Areal Architecten’s Mayerhof retirement home wraps around two courtyards
Posted in: Areal ArchitectenThis retirement home near Antwerp was designed by Belgian studio Areal Architecten around a pair of courtyards to avoid creating identical rooms along endless rows of corridors.
Areal Architecten wanted the Mayerhof Care Campus to be “a place to grow old with dignity”, rather than a sequence of characterless rooms.
“Such a scheme is a victory for the functionality of these buildings, but a defeat for the domesticity of it,” explained architect Jurgen Vandewalle.
The three-storey complex accommodates 148 residential units within a single building, which features a plan loosely based on a figure of eight. This allowed residences to be grouped into clusters around the two courtyards.
“Each room gets either a view towards these open spaces in the heart of the nursing home or to the green area around the building,” said Vandewalle.
The largest of the two courtyards is accessible to all residents, while a series of balconies and roof terraces provide accessible outdoor spaces on the upper levels.
Break-out spaces are dotted across all three floors to encourage residents to interact with their neighbours. There are also several common areas where they can dine or socialise together.
“Mayerhof Care Campus acts as a small town where functionality and domesticity merge into a fresh environment, and where social interaction, security and integration of people with different needs are in the centre,” added the architect.
The architect used a combination of timber and aluminium cladding to give the building its gridded facade. While the reflective metal provides horizontal stripes, the timber sections alternate with windows in between.
Areal Architecten has also completed three separate buildings on the site, which provide assisted living for up to 40 residents with disabilities. These structures feature masonry walls with exposed concrete beams.

## Task list
- a) Answer from the article on the Mayerhof retirement home:
(i) How many residential units does the complex hold?
(ii) Which of the two courtyards is open to all residents?
(iii) What two cladding materials give the building its gridded facade?
- b) Write out the passage of the article on the Mayerhof retirement home that lies between "The three-storey complex" and "the two courtyards.", inclusive.

## Extracted information

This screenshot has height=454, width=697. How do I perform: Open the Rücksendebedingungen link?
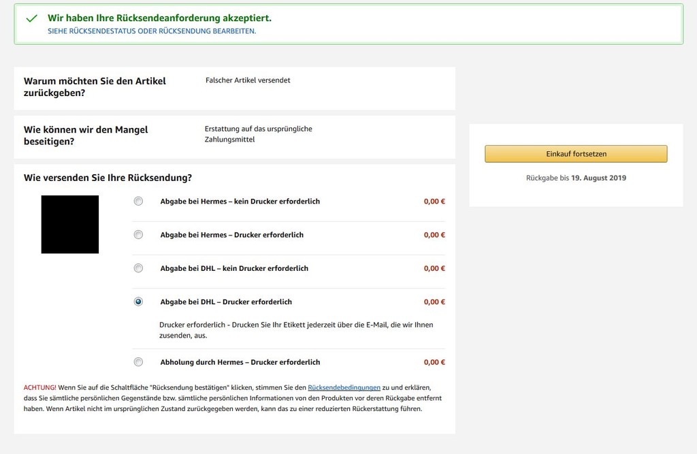(344, 388)
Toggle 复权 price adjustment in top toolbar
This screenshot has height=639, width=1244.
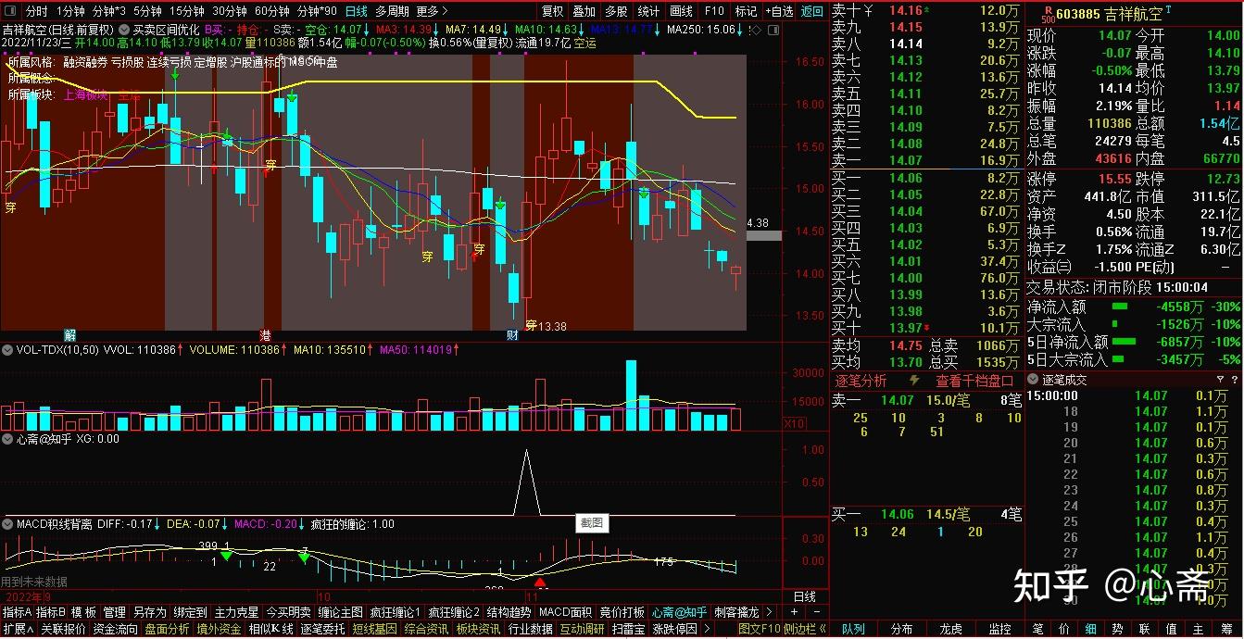point(552,11)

## Answers given
- a)
(i) 148
(ii) The larger one
(iii) Timber and aluminium

- b)
The three-storey complex accommodates 148 residential units within a single building, which features a plan loosely based on a figure of eight. This allowed residences to be grouped into clusters around the two courtyards.